By the end of the month the Russian army was suffering huge losses; on New Year’s Eve the 131st Maikop brigade was almost completely wiped out; during January 5,000 Russian officers and soldiers were killed in the Battle of Grozny.

Compare that to the estimated 4,000 coalition battlefield fatalities in Iraq in the four years since Saddam’s overthrow and you get some idea of the scale of Russia’s military catastrophe.

As happened after the Russian invasion of Afghanistan in 1979, Moscow’s intervention in Chechnya rapidly descended into a bloody and seemingly endless war of attrition, with both sides taking heavy casualties while the civilian population looked on helplessly at the devastation of their country.

In One Soldier’s War in Chechnya, Arkady Babchenko, a former Russian army conscript who now works as a journalist in Moscow, has provided a graphic and chilling account of what it was like to serve as a front-line Russian soldier during the first Chechen war.

As in previous Russian military campaigns, neither the Kremlin nor the Russian army’s top brass appear to be unduly concerned about the ordeal of their young soldiers, whether it is the appalling bullying they receive at the hands of their own NCOs or the mutilation they suffer if they are captured by bloodthirsty Chechen rebels.

Bullying is a fact of life in most army barracks, but not even the worst excesses committed at Deepcut can compare with the institutionalised violence that is routinely meted out to Russian recruits.

After one particularly savage attack on Babchenko and his fellow recruits, the author is unable to eat or breathe properly. ‘My spit is salty and bloody; my teeth have been busted loose ages ago and wobble in my mouth.
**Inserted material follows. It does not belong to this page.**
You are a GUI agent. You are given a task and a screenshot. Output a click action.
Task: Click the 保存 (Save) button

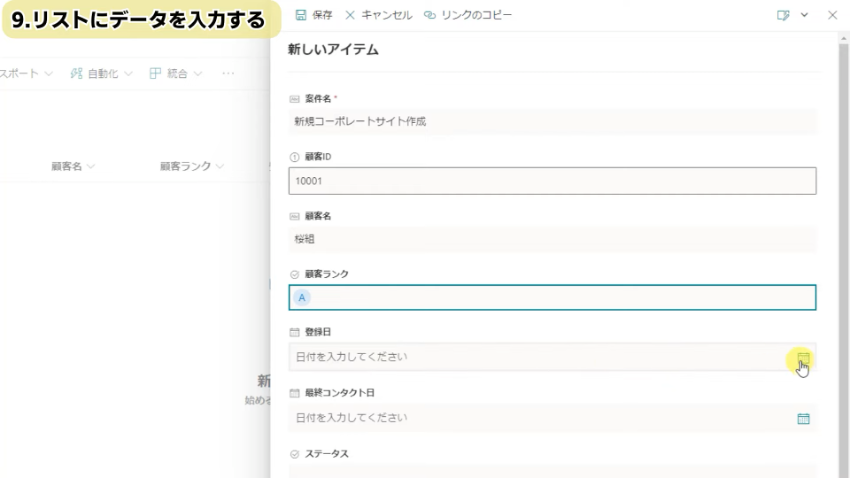(x=314, y=15)
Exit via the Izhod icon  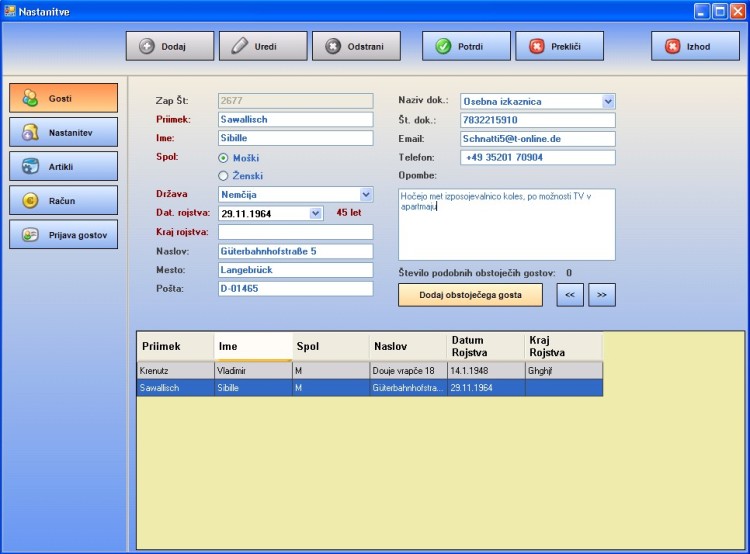click(673, 46)
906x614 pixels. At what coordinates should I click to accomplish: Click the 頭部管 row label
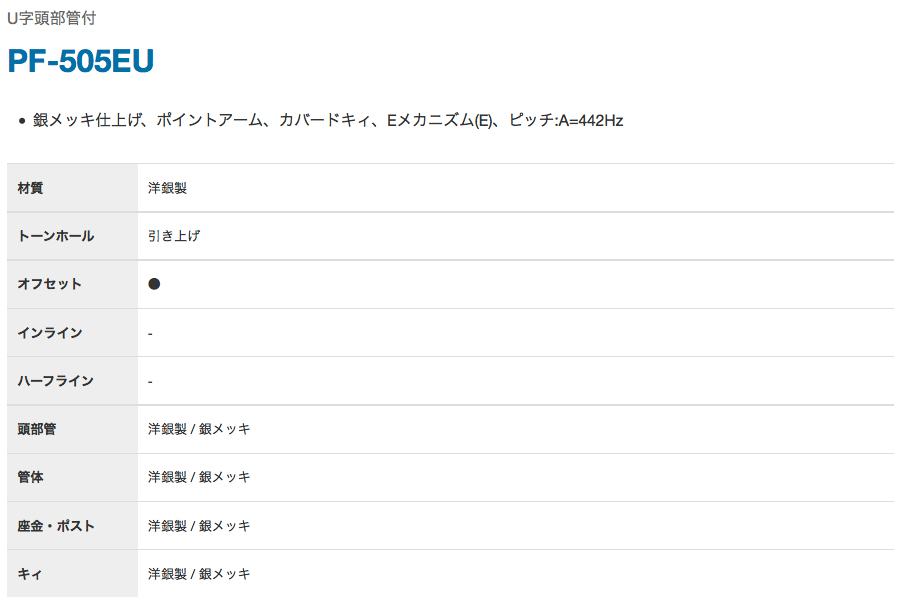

I can’t eat solid food and have trouble even chewing bread…We can’t chew and we can’t eat because our chests have been so battered.’

As one young soldier remarks as they lie recovering on their beds, ‘Only the first six months is tough in the army. After that you don’t feel the pain.’

Their commanding officers turn a blind eye to this behaviour in the belief that, if the new recruits are to be an effective fighting force, they need first to toughened up.

As in Anthony Swofford’s Jarhead, the award-winning account of life in the American marines in the build-up to the 1991 Gulf War, Babchenko does not seek to wallow in his brutalisation but rather sees it as an inevitable rite of passage towards becoming a proper soldier. ‘It turns out there is nothing out of the ordinary about war. It’s still just ordinary life, only lived through very tough conditions with the constant knowledge that people are trying to kill you.’

Certainly, if the recruits feel brutalised by their training, that is as nothing compared with what they experience once they are finally sent into action.

On one occasion Babchenko and his colleagues watch powerless as a group of Chechen rebels slit the throat of a captured Russian soldier and leave him to die in the road.

On another, his battalion enters a village where the main square is planted with large crosses upon which Russian soldiers have been crucified. ‘They have been nailed up by their hands and each has a few bullet holes in his chest. They’ve all been castrated,’ Babchenko writes.

The Russians respond by rounding up all the local Chechen men and in half a day the whole village has been castrated.

Suddenly you understand why it’s been necessary to brutalise these young soldiers before sending them into a war none of them believe they can ever win.